Express these rows as a JSON list of strings, one string per line, with blank lines omitted: begin at the line that contains "Task: Click the Subscribe link" and continue through the last line of the rows.

_Records provided_.
--- --- ---
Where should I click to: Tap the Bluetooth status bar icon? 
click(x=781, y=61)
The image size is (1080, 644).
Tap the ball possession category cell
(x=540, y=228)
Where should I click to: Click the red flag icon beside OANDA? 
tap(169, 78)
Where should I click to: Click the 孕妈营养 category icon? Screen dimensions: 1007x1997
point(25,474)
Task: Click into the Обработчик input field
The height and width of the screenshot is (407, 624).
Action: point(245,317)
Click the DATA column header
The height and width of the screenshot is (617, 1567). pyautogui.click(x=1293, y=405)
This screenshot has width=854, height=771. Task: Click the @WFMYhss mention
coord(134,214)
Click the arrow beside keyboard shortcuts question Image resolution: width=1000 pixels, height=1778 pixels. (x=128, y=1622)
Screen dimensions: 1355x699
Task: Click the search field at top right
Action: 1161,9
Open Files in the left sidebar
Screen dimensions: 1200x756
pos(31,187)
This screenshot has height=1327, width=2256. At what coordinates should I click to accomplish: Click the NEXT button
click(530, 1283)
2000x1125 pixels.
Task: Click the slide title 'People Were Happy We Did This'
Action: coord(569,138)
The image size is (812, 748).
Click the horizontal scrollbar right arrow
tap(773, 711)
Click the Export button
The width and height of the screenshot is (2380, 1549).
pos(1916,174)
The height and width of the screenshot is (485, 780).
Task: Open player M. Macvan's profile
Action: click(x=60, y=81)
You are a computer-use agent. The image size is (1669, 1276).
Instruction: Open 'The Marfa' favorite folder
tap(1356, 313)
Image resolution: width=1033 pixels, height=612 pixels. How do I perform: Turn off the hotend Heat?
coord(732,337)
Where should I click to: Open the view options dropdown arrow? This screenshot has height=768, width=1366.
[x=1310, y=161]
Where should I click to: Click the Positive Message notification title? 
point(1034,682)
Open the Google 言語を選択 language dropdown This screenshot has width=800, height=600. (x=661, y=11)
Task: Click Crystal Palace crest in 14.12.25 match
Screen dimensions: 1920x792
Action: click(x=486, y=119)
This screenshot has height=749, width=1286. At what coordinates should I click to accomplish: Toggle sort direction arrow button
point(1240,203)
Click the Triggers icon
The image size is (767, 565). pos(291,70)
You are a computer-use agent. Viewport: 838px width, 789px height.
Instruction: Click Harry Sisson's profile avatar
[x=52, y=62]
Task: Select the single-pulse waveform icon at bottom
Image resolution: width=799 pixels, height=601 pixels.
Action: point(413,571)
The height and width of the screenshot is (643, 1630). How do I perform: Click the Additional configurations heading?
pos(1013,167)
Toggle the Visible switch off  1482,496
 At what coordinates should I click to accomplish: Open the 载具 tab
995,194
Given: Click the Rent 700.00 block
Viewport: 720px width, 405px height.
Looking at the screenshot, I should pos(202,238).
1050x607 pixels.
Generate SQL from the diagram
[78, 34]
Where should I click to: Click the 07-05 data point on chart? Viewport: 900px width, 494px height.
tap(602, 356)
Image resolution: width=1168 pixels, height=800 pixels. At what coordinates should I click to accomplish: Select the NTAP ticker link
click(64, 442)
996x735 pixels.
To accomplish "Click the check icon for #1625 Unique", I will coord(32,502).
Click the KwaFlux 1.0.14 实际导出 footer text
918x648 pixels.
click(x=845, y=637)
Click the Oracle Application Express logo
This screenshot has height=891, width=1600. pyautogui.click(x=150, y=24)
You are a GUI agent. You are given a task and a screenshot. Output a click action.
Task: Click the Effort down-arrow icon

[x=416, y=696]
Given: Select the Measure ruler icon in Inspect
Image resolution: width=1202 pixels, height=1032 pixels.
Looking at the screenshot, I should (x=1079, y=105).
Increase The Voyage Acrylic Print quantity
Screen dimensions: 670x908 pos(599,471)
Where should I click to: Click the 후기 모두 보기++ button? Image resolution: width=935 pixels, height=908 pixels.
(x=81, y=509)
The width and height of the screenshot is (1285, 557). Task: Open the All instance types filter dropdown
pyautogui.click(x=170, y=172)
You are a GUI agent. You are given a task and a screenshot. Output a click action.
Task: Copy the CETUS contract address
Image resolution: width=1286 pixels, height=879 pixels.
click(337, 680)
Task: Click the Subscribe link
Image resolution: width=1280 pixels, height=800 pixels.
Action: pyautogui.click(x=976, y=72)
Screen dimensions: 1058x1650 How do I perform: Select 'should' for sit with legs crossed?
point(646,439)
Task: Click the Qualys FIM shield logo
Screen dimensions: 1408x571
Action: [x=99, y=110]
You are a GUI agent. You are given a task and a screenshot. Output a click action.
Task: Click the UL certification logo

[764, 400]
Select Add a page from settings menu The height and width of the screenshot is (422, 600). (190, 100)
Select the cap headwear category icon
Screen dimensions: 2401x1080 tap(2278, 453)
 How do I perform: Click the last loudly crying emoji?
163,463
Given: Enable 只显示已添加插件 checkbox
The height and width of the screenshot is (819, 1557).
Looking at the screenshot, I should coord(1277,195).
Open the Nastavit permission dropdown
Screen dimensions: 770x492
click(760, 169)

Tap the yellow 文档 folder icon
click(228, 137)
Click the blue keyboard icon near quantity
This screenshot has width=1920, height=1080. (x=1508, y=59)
--- --- ---
_Exercise answer_.
[
  "Task: Click the Subscribe link",
  "Image resolution: width=1280 pixels, height=800 pixels.",
  "Action: pyautogui.click(x=976, y=72)",
  "Screen dimensions: 1058x1650 How do I perform: Select 'should' for sit with legs crossed?",
  "point(646,439)",
  "Task: Click the Qualys FIM shield logo",
  "Screen dimensions: 1408x571",
  "Action: [x=99, y=110]",
  "You are a GUI agent. You are given a task and a screenshot. Output a click action.",
  "Task: Click the UL certification logo",
  "[764, 400]",
  "Select Add a page from settings menu The height and width of the screenshot is (422, 600). (190, 100)",
  "Select the cap headwear category icon",
  "Screen dimensions: 2401x1080 tap(2278, 453)",
  " How do I perform: Click the last loudly crying emoji?",
  "163,463",
  "Given: Enable 只显示已添加插件 checkbox",
  "The height and width of the screenshot is (819, 1557).",
  "Looking at the screenshot, I should coord(1277,195).",
  "Open the Nastavit permission dropdown",
  "Screen dimensions: 770x492",
  "click(760, 169)",
  "Tap the yellow 文档 folder icon",
  "click(228, 137)",
  "Click the blue keyboard icon near quantity",
  "This screenshot has width=1920, height=1080. (x=1508, y=59)"
]